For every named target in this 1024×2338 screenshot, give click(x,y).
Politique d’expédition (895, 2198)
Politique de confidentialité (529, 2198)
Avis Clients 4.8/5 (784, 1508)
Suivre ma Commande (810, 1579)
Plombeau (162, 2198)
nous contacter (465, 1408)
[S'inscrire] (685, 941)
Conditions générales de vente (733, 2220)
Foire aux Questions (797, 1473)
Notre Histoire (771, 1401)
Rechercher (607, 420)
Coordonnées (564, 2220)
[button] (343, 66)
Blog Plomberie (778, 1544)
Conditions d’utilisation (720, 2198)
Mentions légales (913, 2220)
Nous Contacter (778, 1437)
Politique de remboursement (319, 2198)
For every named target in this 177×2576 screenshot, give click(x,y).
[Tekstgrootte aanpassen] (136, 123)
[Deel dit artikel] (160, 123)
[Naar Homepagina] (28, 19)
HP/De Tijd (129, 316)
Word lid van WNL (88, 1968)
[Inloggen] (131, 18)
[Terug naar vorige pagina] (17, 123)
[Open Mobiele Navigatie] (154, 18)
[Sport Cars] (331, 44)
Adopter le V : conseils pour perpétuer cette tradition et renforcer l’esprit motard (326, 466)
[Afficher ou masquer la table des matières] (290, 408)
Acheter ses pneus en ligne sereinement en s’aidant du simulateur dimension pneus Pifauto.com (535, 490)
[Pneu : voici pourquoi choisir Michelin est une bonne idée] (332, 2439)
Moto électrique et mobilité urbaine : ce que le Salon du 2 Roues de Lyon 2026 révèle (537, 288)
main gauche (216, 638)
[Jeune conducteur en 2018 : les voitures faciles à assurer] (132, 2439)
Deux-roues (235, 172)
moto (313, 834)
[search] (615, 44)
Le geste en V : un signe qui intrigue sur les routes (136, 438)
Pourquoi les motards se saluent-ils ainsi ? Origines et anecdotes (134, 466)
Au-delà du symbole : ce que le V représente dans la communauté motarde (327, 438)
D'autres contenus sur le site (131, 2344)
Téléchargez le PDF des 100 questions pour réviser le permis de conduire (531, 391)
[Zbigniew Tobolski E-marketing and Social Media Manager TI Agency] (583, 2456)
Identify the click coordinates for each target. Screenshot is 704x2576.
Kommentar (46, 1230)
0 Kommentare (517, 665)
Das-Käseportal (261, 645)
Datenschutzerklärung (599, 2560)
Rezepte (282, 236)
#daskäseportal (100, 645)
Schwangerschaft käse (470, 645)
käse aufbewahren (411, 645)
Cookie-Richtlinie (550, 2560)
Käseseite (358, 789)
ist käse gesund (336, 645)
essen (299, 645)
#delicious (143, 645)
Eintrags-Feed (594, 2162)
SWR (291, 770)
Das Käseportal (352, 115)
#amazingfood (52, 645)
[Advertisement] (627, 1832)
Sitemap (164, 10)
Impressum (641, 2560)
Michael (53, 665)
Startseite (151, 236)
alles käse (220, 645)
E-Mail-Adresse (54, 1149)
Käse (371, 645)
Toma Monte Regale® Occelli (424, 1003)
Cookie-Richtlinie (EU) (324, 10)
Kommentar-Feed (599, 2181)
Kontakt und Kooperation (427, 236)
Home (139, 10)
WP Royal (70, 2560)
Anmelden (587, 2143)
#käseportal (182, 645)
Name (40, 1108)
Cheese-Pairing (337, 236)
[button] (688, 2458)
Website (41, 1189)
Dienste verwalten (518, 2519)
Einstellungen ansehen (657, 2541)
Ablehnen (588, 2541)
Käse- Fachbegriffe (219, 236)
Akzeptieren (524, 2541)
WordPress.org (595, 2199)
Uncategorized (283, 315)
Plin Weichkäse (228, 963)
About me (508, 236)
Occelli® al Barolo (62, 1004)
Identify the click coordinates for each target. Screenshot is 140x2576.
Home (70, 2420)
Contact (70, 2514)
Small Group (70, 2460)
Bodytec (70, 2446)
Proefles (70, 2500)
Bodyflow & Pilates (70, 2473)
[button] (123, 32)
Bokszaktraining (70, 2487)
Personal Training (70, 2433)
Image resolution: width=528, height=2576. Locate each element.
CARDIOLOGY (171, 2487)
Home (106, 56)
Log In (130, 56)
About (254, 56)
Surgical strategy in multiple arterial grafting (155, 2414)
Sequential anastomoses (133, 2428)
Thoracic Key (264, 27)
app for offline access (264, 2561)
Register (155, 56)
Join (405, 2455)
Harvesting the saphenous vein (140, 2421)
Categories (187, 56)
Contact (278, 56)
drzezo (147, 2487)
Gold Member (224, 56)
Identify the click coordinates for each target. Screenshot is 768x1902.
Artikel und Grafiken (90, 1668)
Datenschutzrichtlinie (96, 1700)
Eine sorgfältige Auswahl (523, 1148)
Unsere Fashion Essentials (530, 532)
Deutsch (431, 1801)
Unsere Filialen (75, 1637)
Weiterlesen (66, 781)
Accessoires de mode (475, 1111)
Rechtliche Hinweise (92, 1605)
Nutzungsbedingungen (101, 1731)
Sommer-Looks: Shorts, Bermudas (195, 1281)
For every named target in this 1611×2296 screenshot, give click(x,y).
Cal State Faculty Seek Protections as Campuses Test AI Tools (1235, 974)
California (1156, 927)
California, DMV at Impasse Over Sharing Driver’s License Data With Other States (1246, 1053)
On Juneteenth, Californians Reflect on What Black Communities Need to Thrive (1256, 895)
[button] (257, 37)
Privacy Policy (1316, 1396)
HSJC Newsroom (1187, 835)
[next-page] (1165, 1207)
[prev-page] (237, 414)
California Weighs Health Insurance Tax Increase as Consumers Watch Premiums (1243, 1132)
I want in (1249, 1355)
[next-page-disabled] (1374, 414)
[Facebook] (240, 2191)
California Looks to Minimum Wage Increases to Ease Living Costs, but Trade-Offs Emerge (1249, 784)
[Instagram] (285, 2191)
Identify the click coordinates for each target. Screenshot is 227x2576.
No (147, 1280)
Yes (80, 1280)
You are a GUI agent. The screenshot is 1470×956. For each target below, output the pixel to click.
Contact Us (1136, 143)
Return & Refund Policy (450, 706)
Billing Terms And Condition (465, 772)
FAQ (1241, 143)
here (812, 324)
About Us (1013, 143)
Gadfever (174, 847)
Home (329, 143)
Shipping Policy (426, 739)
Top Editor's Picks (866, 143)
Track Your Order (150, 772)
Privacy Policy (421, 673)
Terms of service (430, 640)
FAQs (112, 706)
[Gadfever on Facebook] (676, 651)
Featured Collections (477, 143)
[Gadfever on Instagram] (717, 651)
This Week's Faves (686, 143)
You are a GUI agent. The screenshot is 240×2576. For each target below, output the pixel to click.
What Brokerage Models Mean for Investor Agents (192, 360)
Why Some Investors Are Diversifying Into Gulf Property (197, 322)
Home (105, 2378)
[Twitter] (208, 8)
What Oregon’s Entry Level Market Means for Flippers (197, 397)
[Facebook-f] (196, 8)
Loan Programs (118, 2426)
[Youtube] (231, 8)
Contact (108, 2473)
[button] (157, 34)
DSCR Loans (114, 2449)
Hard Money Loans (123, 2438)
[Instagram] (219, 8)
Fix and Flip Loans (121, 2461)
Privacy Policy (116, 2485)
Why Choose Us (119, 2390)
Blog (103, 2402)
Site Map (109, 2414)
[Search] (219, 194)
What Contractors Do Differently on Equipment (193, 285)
===
* [Your goal]: Output the listing exactly, from first line to last.

* [Task result]:
For every named target in this 1024×2338 screenshot, give click(x,y).
Politique d’expédition (895, 2198)
Politique de confidentialité (529, 2198)
Avis Clients 4.8/5 (784, 1508)
Suivre ma Commande (810, 1579)
Plombeau (162, 2198)
nous contacter (465, 1408)
[S'inscrire] (685, 941)
Conditions générales de vente (733, 2220)
Foire aux Questions (797, 1473)
Notre Histoire (771, 1401)
Rechercher (607, 420)
Coordonnées (564, 2220)
[button] (343, 66)
Blog Plomberie (778, 1544)
Conditions d’utilisation (720, 2198)
Mentions légales (913, 2220)
Nous Contacter (778, 1437)
Politique de remboursement (319, 2198)
For every named target in this 177×2576 screenshot, give click(x,y).
[Tekstgrootte aanpassen] (136, 123)
[Deel dit artikel] (160, 123)
[Naar Homepagina] (28, 19)
HP/De Tijd (129, 316)
Word lid van WNL (88, 1968)
[Inloggen] (131, 18)
[Terug naar vorige pagina] (17, 123)
[Open Mobiele Navigatie] (154, 18)
[Sport Cars] (331, 44)
Adopter le V : conseils pour perpétuer cette tradition et renforcer l’esprit motard (326, 466)
[Afficher ou masquer la table des matières] (290, 408)
Acheter ses pneus en ligne sereinement en s’aidant du simulateur dimension pneus Pifauto.com (535, 490)
[Pneu : voici pourquoi choisir Michelin est une bonne idée] (332, 2439)
Moto électrique et mobilité urbaine : ce que le Salon du 2 Roues de Lyon 2026 révèle (537, 288)
main gauche (216, 638)
[Jeune conducteur en 2018 : les voitures faciles à assurer] (132, 2439)
Deux-roues (235, 172)
moto (313, 834)
[search] (615, 44)
Le geste en V : un signe qui intrigue sur les routes (136, 438)
Pourquoi les motards se saluent-ils ainsi ? Origines et anecdotes (134, 466)
Au-delà du symbole : ce que le V représente dans la communauté motarde (327, 438)
D'autres contenus sur le site (131, 2344)
Téléchargez le PDF des 100 questions pour réviser le permis de conduire (531, 391)
[Zbigniew Tobolski E-marketing and Social Media Manager TI Agency] (583, 2456)
Identify the click coordinates for each target. Screenshot is 704x2576.
Kommentar (46, 1230)
0 Kommentare (517, 665)
Das-Käseportal (261, 645)
Datenschutzerklärung (599, 2560)
Rezepte (282, 236)
#daskäseportal (100, 645)
Schwangerschaft käse (470, 645)
käse aufbewahren (411, 645)
Cookie-Richtlinie (550, 2560)
Käseseite (358, 789)
ist käse gesund (336, 645)
essen (299, 645)
#delicious (143, 645)
Eintrags-Feed (594, 2162)
SWR (291, 770)
Das Käseportal (352, 115)
#amazingfood (52, 645)
[Advertisement] (627, 1832)
Sitemap (164, 10)
Impressum (641, 2560)
Michael (53, 665)
Startseite (151, 236)
alles käse (220, 645)
E-Mail-Adresse (54, 1149)
Käse (371, 645)
Toma Monte Regale® Occelli (424, 1003)
Cookie-Richtlinie (EU) (324, 10)
Kommentar-Feed (599, 2181)
Kontakt und Kooperation (427, 236)
Home (139, 10)
WP Royal (70, 2560)
Anmelden (587, 2143)
#käseportal (182, 645)
Name (40, 1108)
Cheese-Pairing (337, 236)
[button] (688, 2458)
Website (41, 1189)
Dienste verwalten (518, 2519)
Einstellungen ansehen (657, 2541)
Ablehnen (588, 2541)
Käse- Fachbegriffe (219, 236)
Akzeptieren (524, 2541)
WordPress.org (595, 2199)
Uncategorized (283, 315)
Plin Weichkäse (228, 963)
About me (508, 236)
Occelli® al Barolo (62, 1004)
Identify the click coordinates for each target. Screenshot is 140x2576.
Home (70, 2420)
Contact (70, 2514)
Small Group (70, 2460)
Bodytec (70, 2446)
Proefles (70, 2500)
Bodyflow & Pilates (70, 2473)
[button] (123, 32)
Bokszaktraining (70, 2487)
Personal Training (70, 2433)
Image resolution: width=528, height=2576. Locate each element.
CARDIOLOGY (171, 2487)
Home (106, 56)
Log In (130, 56)
About (254, 56)
Surgical strategy in multiple arterial grafting (155, 2414)
Sequential anastomoses (133, 2428)
Thoracic Key (264, 27)
app for offline access (264, 2561)
Register (155, 56)
Join (405, 2455)
Harvesting the saphenous vein (140, 2421)
Categories (187, 56)
Contact (278, 56)
drzezo (147, 2487)
Gold Member (224, 56)
Identify the click coordinates for each target. Screenshot is 768x1902.
Artikel und Grafiken (90, 1668)
Datenschutzrichtlinie (96, 1700)
Eine sorgfältige Auswahl (523, 1148)
Unsere Fashion Essentials (530, 532)
Deutsch (431, 1801)
Unsere Filialen (75, 1637)
Weiterlesen (66, 781)
Accessoires de mode (475, 1111)
Rechtliche Hinweise (92, 1605)
Nutzungsbedingungen (101, 1731)
Sommer-Looks: Shorts, Bermudas (195, 1281)
For every named target in this 1611×2296 screenshot, give click(x,y).
Cal State Faculty Seek Protections as Campuses Test AI Tools (1235, 974)
California (1156, 927)
California, DMV at Impasse Over Sharing Driver’s License Data With Other States (1246, 1053)
On Juneteenth, Californians Reflect on What Black Communities Need to Thrive (1256, 895)
[button] (257, 37)
Privacy Policy (1316, 1396)
HSJC Newsroom (1187, 835)
[next-page] (1165, 1207)
[prev-page] (237, 414)
California Weighs Health Insurance Tax Increase as Consumers Watch Premiums (1243, 1132)
I want in (1249, 1355)
[next-page-disabled] (1374, 414)
[Facebook] (240, 2191)
California Looks to Minimum Wage Increases to Ease Living Costs, but Trade-Offs Emerge (1249, 784)
[Instagram] (285, 2191)
Identify the click coordinates for each target. Screenshot is 227x2576.
No (147, 1280)
Yes (80, 1280)
You are a GUI agent. The screenshot is 1470×956. For each target below, output the pixel to click.
Contact Us (1136, 143)
Return & Refund Policy (450, 706)
Billing Terms And Condition (465, 772)
FAQ (1241, 143)
here (812, 324)
About Us (1013, 143)
Gadfever (174, 847)
Home (329, 143)
Shipping Policy (426, 739)
Top Editor's Picks (866, 143)
Track Your Order (150, 772)
Privacy Policy (421, 673)
Terms of service (430, 640)
FAQs (112, 706)
[Gadfever on Facebook] (676, 651)
Featured Collections (477, 143)
[Gadfever on Instagram] (717, 651)
This Week's Faves (686, 143)
You are a GUI agent. The screenshot is 240×2576. For each target below, output the pixel to click.
What Brokerage Models Mean for Investor Agents (192, 360)
Why Some Investors Are Diversifying Into Gulf Property (197, 322)
Home (105, 2378)
[Twitter] (208, 8)
What Oregon’s Entry Level Market Means for Flippers (197, 397)
[Facebook-f] (196, 8)
Loan Programs (118, 2426)
[Youtube] (231, 8)
Contact (108, 2473)
[button] (157, 34)
DSCR Loans (114, 2449)
Hard Money Loans (123, 2438)
[Instagram] (219, 8)
Fix and Flip Loans (121, 2461)
Privacy Policy (116, 2485)
Why Choose Us (119, 2390)
Blog (103, 2402)
Site Map (109, 2414)
[Search] (219, 194)
What Contractors Do Differently on Equipment (193, 285)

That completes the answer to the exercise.